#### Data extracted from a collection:
################

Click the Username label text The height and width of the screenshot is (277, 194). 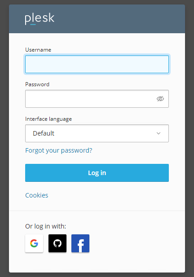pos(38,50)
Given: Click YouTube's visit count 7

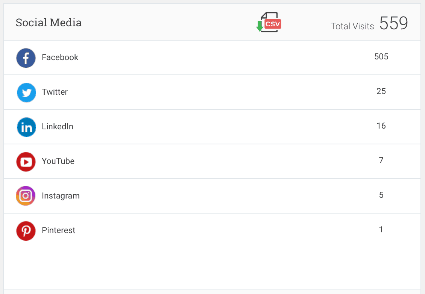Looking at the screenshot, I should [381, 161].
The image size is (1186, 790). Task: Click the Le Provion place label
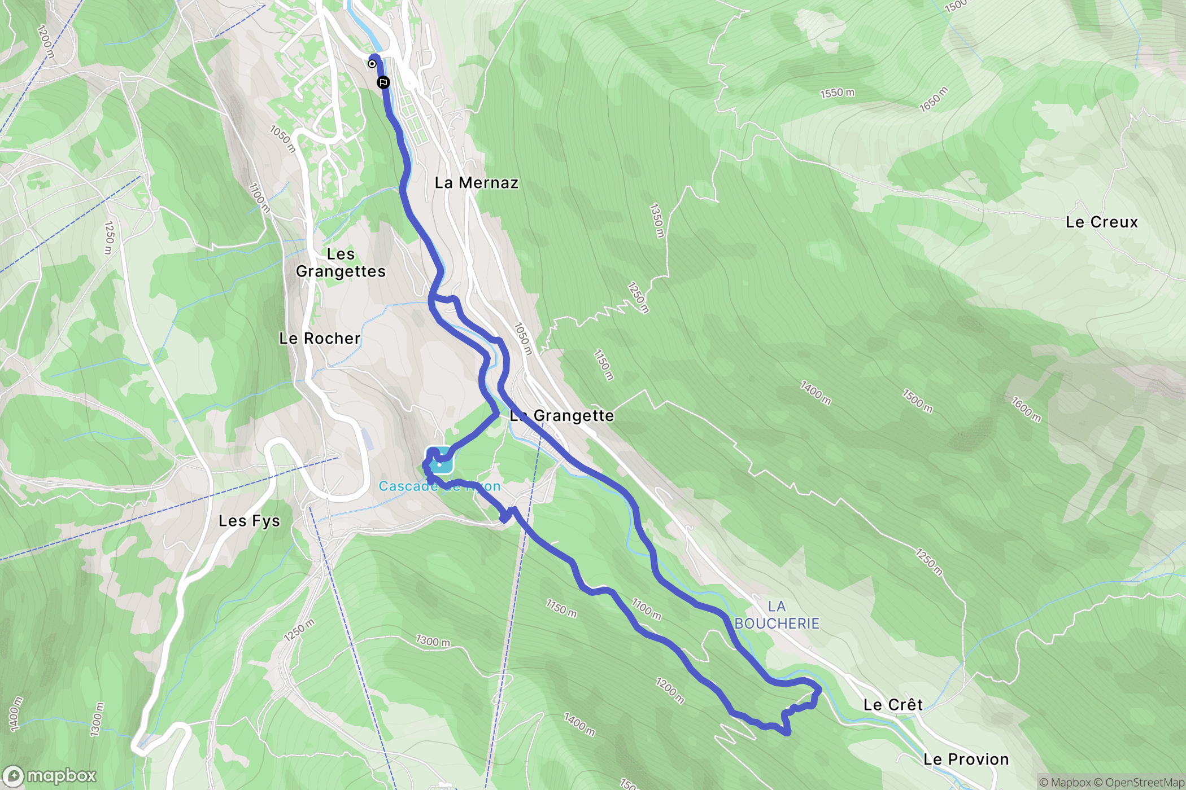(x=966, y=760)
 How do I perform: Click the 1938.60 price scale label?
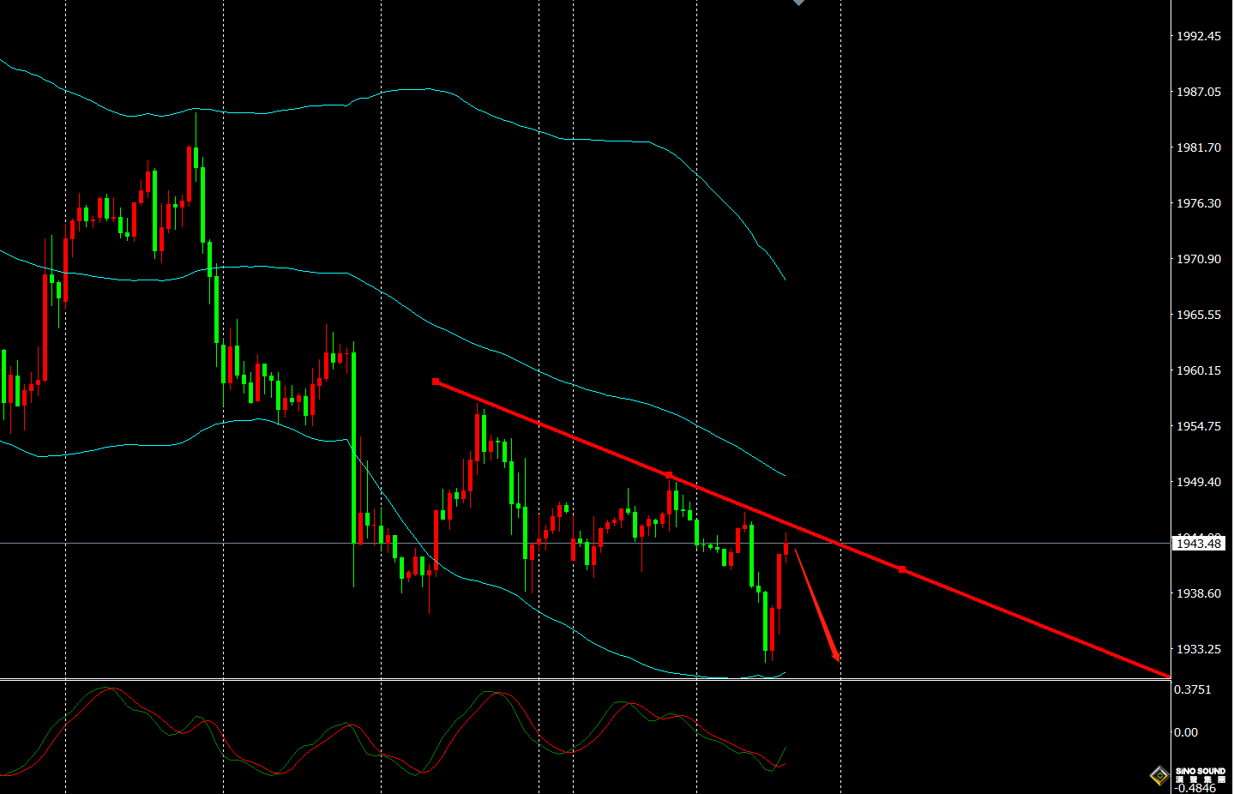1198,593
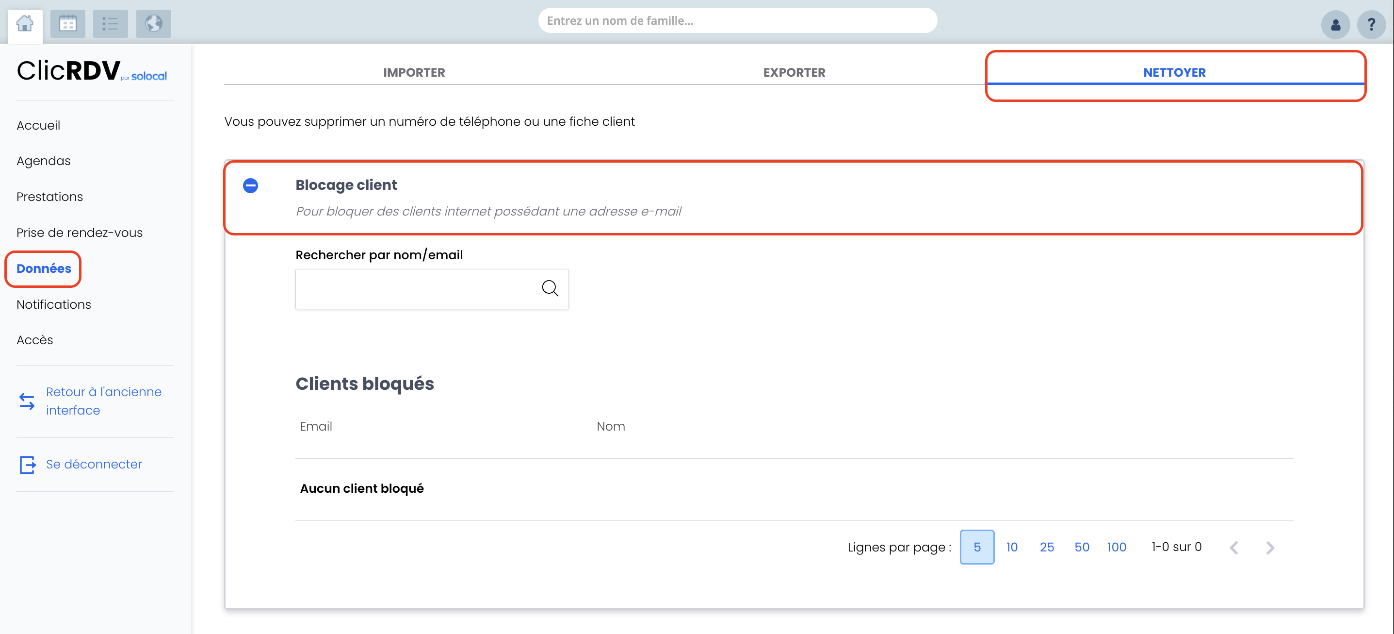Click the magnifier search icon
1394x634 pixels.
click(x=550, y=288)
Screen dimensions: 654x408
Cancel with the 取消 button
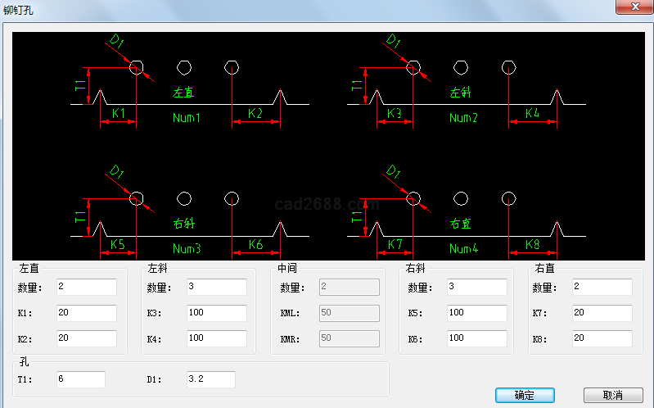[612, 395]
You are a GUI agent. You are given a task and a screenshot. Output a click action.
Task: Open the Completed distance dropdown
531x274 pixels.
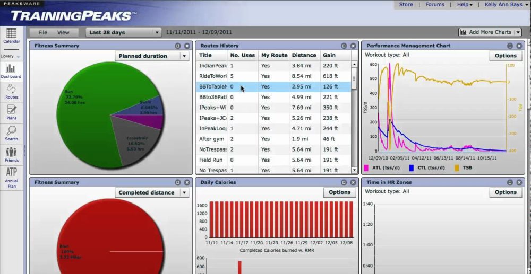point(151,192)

################

Starting at the line where "Task: Open the Completed distance dropdown" appears, restate every line through the end of the records above exactly, but omit the pictures.

Task: Open the Completed distance dropdown
531x274 pixels.
point(151,192)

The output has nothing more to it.